Emmy Noether Lectures

2009 Lecturer: Fan Chung Graham

New Directions in Graph Theory

Abstract:
Nowadays we are surrounded by numerous large information networks, such as the WWW graph, the telephone graph and various social networks. Many new questions arise. How are these graphs formed? What are basic structures of such large networks? How do they evolve? What are the underlying principles that dictate their behavior? How are subgraphs related to the large host graph? What are the main graph invariants that capture the myriad properties of such large sparse graphs and subgraphs. In this talk, we discuss some recent developments in the study of large sparse graphs and speculate about future directions in graph theory.
Brief Biography
Fan Chung is an exceptionally productive and influential world-class scholar whose impact has been felt in the classroom, the academy, and the corporate world. Her research interests are primarily in graph theory, combinatorics, and algorithmic design, in particular, in spectral graph theory, extremal graphs, graph labeling, graph decompositions, random graphs, graph algorithms, parallel structures and various applications of graph theory in Internet computing, communication networks, software reliability, and various areas of mathematics and the natural sciences. She has recently been conducting a mathematical analysis of PageRank, a new and important graph invariant concerning correlations between vertices in a graph.
Dr.
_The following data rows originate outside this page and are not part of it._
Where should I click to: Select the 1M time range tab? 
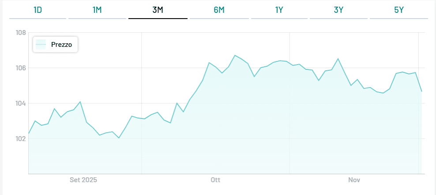97,10
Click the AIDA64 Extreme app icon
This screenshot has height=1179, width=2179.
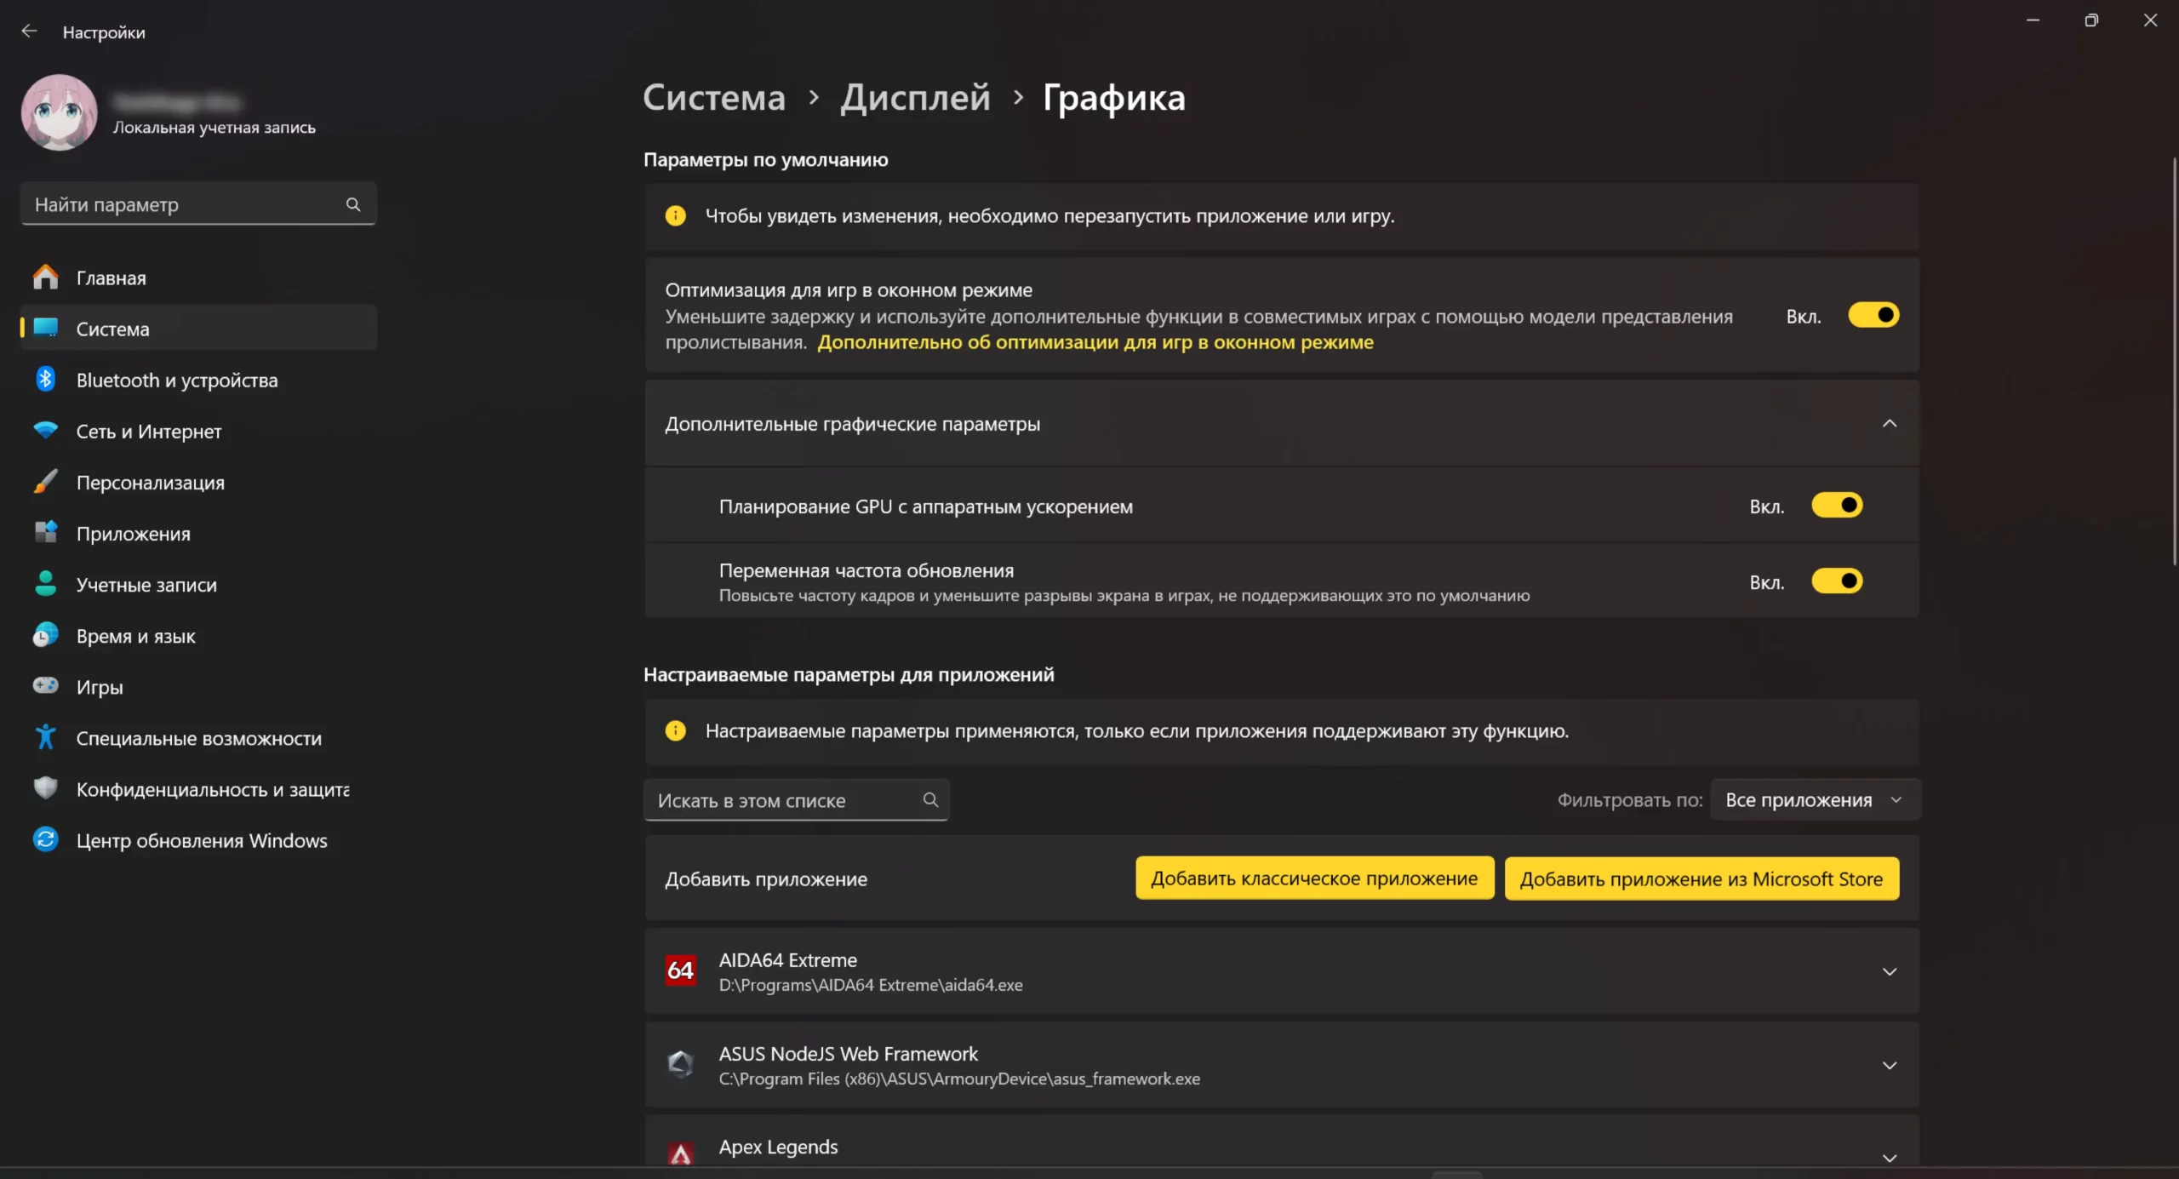pyautogui.click(x=680, y=970)
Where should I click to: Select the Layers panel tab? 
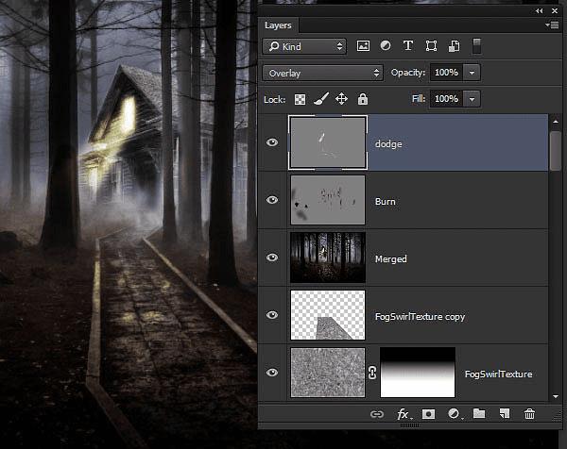[x=278, y=25]
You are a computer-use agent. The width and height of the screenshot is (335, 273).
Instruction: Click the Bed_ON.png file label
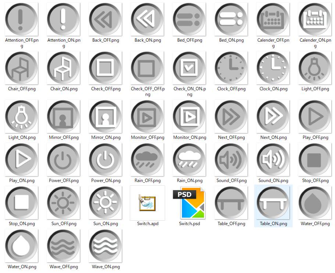(x=231, y=40)
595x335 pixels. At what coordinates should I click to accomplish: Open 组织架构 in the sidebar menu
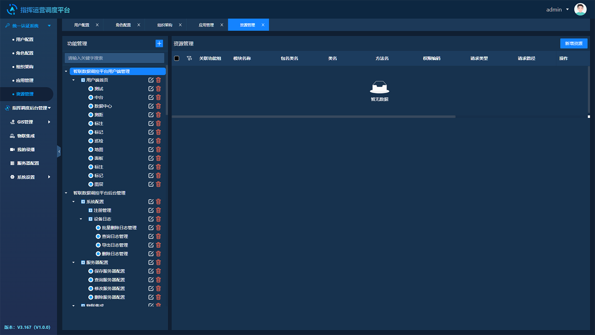(x=25, y=67)
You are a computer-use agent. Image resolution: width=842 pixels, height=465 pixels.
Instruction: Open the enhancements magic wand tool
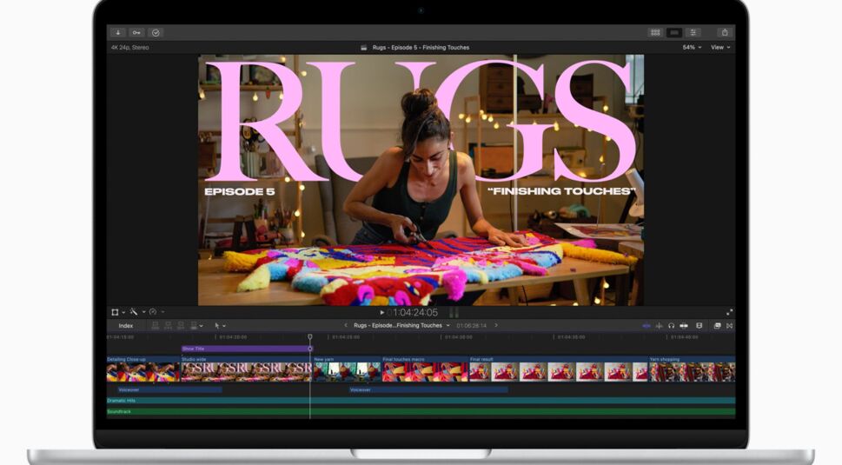coord(136,312)
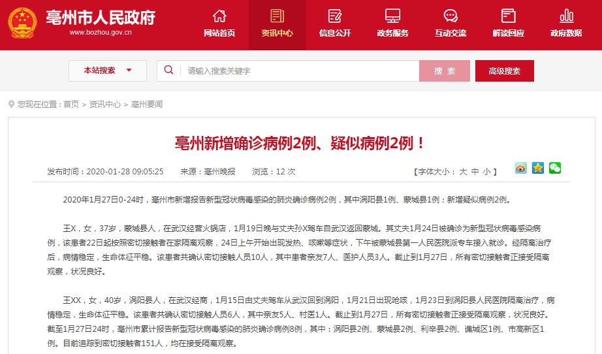The image size is (602, 354).
Task: Open 高级搜索 advanced search
Action: pyautogui.click(x=504, y=71)
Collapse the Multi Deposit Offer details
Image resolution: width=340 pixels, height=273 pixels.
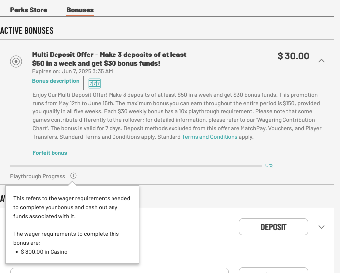pyautogui.click(x=321, y=61)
Chung has made significant contributions to several fields. In combinatorics she has conducted important research in counting Baxter permutations, determining sharper bounds for various Ramsey numbers, in creating, with Ronald L. Graham, the theory of quasi-random combinatorial objects, and in many other areas. In graph theory she has notable results concerning Steiner trees, and a whole sequence of papers, partly with S. T. Yau, concerning the Laplacian of a graph and its significance and properties and implications. Recently she has been interested in the graph-theoretic structure of the Internet, and specifically of the World Wide Web. In that area she has found a number of graph-theoretic statistics and some arresting connections with the Riemann zeta function.
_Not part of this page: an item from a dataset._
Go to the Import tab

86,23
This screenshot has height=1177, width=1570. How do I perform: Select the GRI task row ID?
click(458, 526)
Professor Chung currently holds the positions of Professor of Mathematics, Professor of Computer Science and Engineering, and Akamai Professor in Internet Mathematics at the University of California, San Diego. She was formerly the Class of 1965 Professor of Mathematics at the University of Pennsylvania. For the 20 years following her doctoral studies, she held research positions at Bell Labs and Bellcore, where she headed the Mathematics, Information Sciences and Operations Research Division and directed research groups in combinatorics, algorithms, cryptography, and optimization. At Bell, Fan met and collaborated with many research scientists and mathematicians, including Ronald L. Graham who was to become her husband. At Bell, Fan developed and honed her talent for making connections with seemingly disparate areas of mathematics and the sciences and with the practitioners of those disciplines. She visited Harvard University in 1991 as a Bellcore Fellow and a few years later returned to academia.
Dr. Chung has been awarded numerous honors and awards for her groundbreaking work in spectral graph theory, discrete geometry, algorithms, and communications networks. She has written over 240 papers with about 120 coauthors. Dr. Chung has written 3 books: Spectral Graph Theory, Complex Graphs and Networks (with Lincoln Lu) and Erdös on Graphs (with Ronald L. Graham). She has been a fellow in the American Academy of Arts and Sciences since 1998, an invited speaker at the International Congress of Mathematicians in Zürich (1994), and the recipient of the Mathematical Association of America Allendoerfer Award for expository excellence for her article “Steiner Trees on a Checkerboard” co-authored with Martin Gardner and Ronald L. Graham (1990). She is a magnet for very bright students at UCSD, and has frequently published joint research with them.
The daughter of an engineer, Fan grew up in Kaoshiung, Taiwan. She received a B.S. degree in mathematics from National Taiwan University in 1970 and her Ph.D. in mathematics from University of Pennsylvania in 1974 under Herbert Wilf who directed her thesis entitled “Ramsey Numbers in Multi-Colors.”